Presiden Jokowi: Pemkab Nias Masih Simpan Dana Rp 1,31 Triliun di Bank

Presiden Jokowi | Tempo.co

Presiden Jokowi | Tempo.co

NIASSATU, JAKARTA – Presiden Jokowi mengingatkan para kepala daerah agar segera menggunakan anggaran yang ada dan tidak menunda-nundanya, salah satunya dengan tetap menyimpan dana daerah di bank.

Saat memberi arahan pada Rakornas VI Tim Pengendalian Inflasi Daerah (TPID) Tahun 2016, di Hotel Grand Sahid Jaya Hotel, Jakarta, Kamis (4/8/2016) pagi, Presiden Jokowi menungkapkan terdapat Rp 214 triliun dana kelolaan pemerintah daerah yang masih disimpan di bank.

“Besar sekali ini. Ini uang kalau keluar semuanya, ekonomi kita pasti akan terdongkrak naik,” ujar Presiden Jokowi seperti dikutip dari situs resmi Setkab, Kamis (4/8/2016).

Presiden mengingatkan, bahwa dana besar tersebut harus segera dicairkan, bahkan diupayakan pencairannya dimulai sejak Januari setiap tahun.

Menurut Presiden Jokowi, tidak cairnya anggaran tersebut akan menyulitkan daerah-daerah, khususnya yang tidak memiliki sumber pemasukan dari sektor swasta.

“Setop, harus segera dikeluarkan. Tanpa ini, tanpa uang ini dikeluarkan dari mana uang beredar yang ada di daerah-daerah. Apalagi daerah-daerah yang tidak mempunyai kekuatan di private sector-nya, di sektor swastanya, akan lebih berat lagi. Sehingga penting segera keluarkan, segera lelang, jangan ditunda-tunda,” tegas Presiden Jokowi.

Tak cukup sampai di situ, Presiden Jokowi juga mengungkap daerah-daerah, mulai dari level provinsi hingga kabupaten/kota yang masih menyimpan anggaran daerah di bank di atas Rp 1 triliun.

Yang menarik, salah satu dari delapan kabupaten yang masih menyimpan dana paling besar di bank dengan angka fantastis adalah pemerintah kabupaten Nias.

Dalam paparan Presiden Jokowi, kelompok kabupaten yang masih menyimpan uang di bank adalah Kabupaten Bogor sebesar Rp1,9 triliun, Kabupaten Bandung sebesar Rp1,6 triliun, Kabupaten Bekasi sebesar Rp1,5 triliun, Kabupaten Tanah Laut sebesar Rp1,3 triliun, Kabupaten Kediri sebesar Rp1,39 triliun, Kabupaten Berau sebesar Rp1,37 triliun, Kabupaten Mimika sebesar Rp1,37 triliun, dan Kabupaten Nias sebesar Rp1,31 triliun.

Presiden Jokowi pun memperingatkan bahwa bila nanti simpanan dana daerah di perbankan tersebut masih tinggi juga, maka pemerintah akan menerbitkan surat utang.

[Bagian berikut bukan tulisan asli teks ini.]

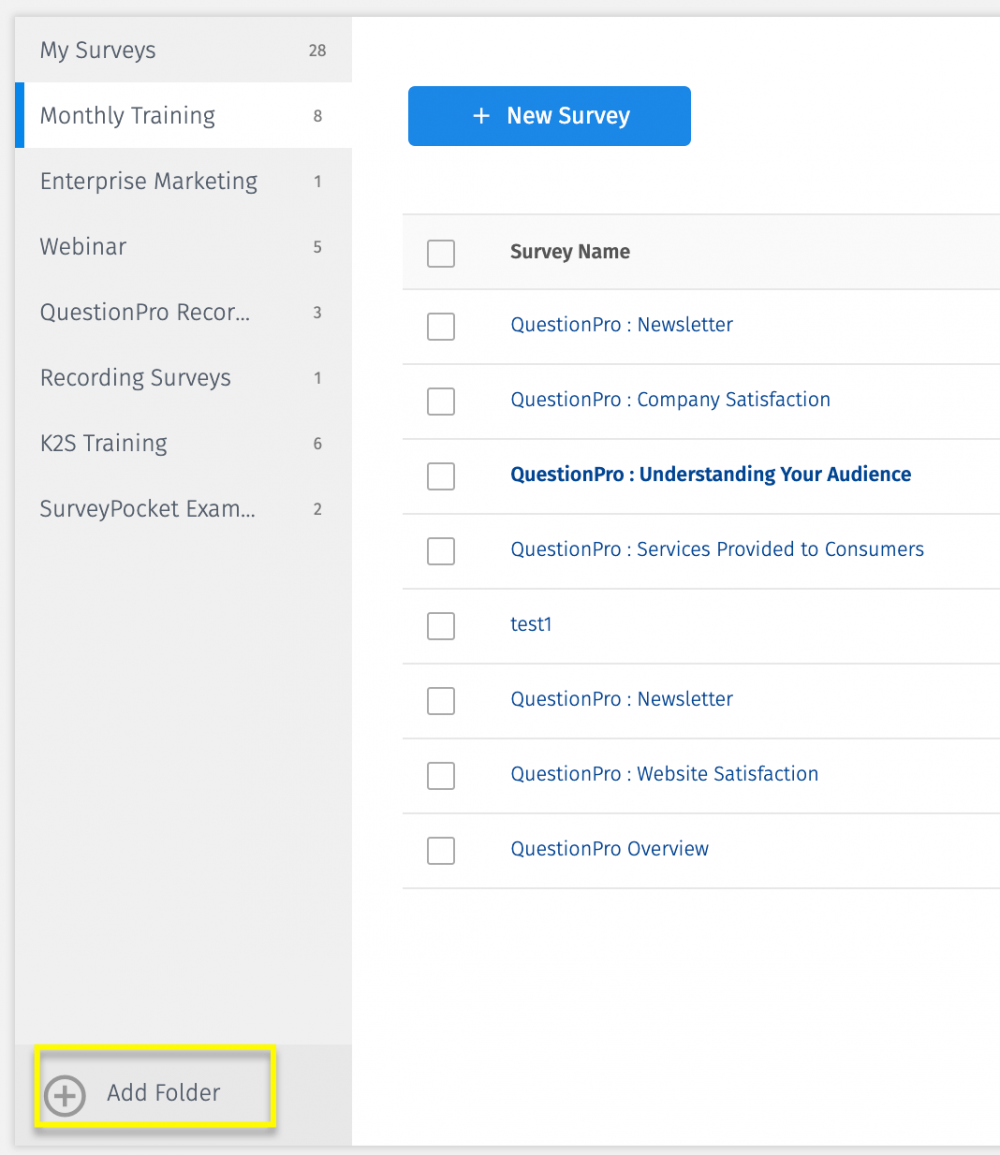Image resolution: width=1000 pixels, height=1155 pixels.
Task: Open QuestionPro : Understanding Your Audience survey
Action: [x=710, y=474]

Bila dana tersebut masih besar dan tidak bergerak juga, maka surat utang daerah akan semakin banyak.

Acara tersebut dihadiri oleh Menko Perekonomian Darmin Nasution, Menko Polhukam Wiranto, Menko Kemaritiman Luhut B. Pandjaitan, Gubernur Bank Indonesia (BI) Agus Martowardjojo, Menteri Keuangan Sri Mulyani Indrawati, Menteri Dalam Negeri Tjahjo Kumolo, Sekretaris Kabinet Pramono Anung, Pimpinan dan Anggota DPR RI, Gubernur, Bupati dan Wali kota seluruh Indonesia. (ns1/setkab.go.id)

 

About the Author
  1. Yosafati Gulo Reply

    Mandegnya danayang seharusnya dipakai untuk membiayai pembangunan bisa merupakan indikasi dari beberapa hal. Pertama, bisa merupakan indikasi ketidakmampuan daerah untuk mengelola dana yang ada untuk dikonversi menjadi kegiatan pembangunan. Jika hal ini yang terjadi, sudah tentu merupakan pertanyaan konkrit kepada Bupati atas janji kampanye pada Pibub periode I dan periode II.

    Bisa juga merupakan indikasi kurangnya kepedulian terhadap masyarakat. Pemimpin yang peduli pada masyarakat adalah pemimpin yang bukan hanya mengelola dana yang ada untuk menggenjot pembangunan daerah, tetapi yang berusaha keras mencari dana di luar yang tersedia. Perlu disadari bahwa makin gencar pembangunan di berbagai sektor, maka uang beredar dalam masyarakat makin tinggi. Hal ini dapat menimbulkan multi efek yang sifatnya membangun perekonomian rakyat.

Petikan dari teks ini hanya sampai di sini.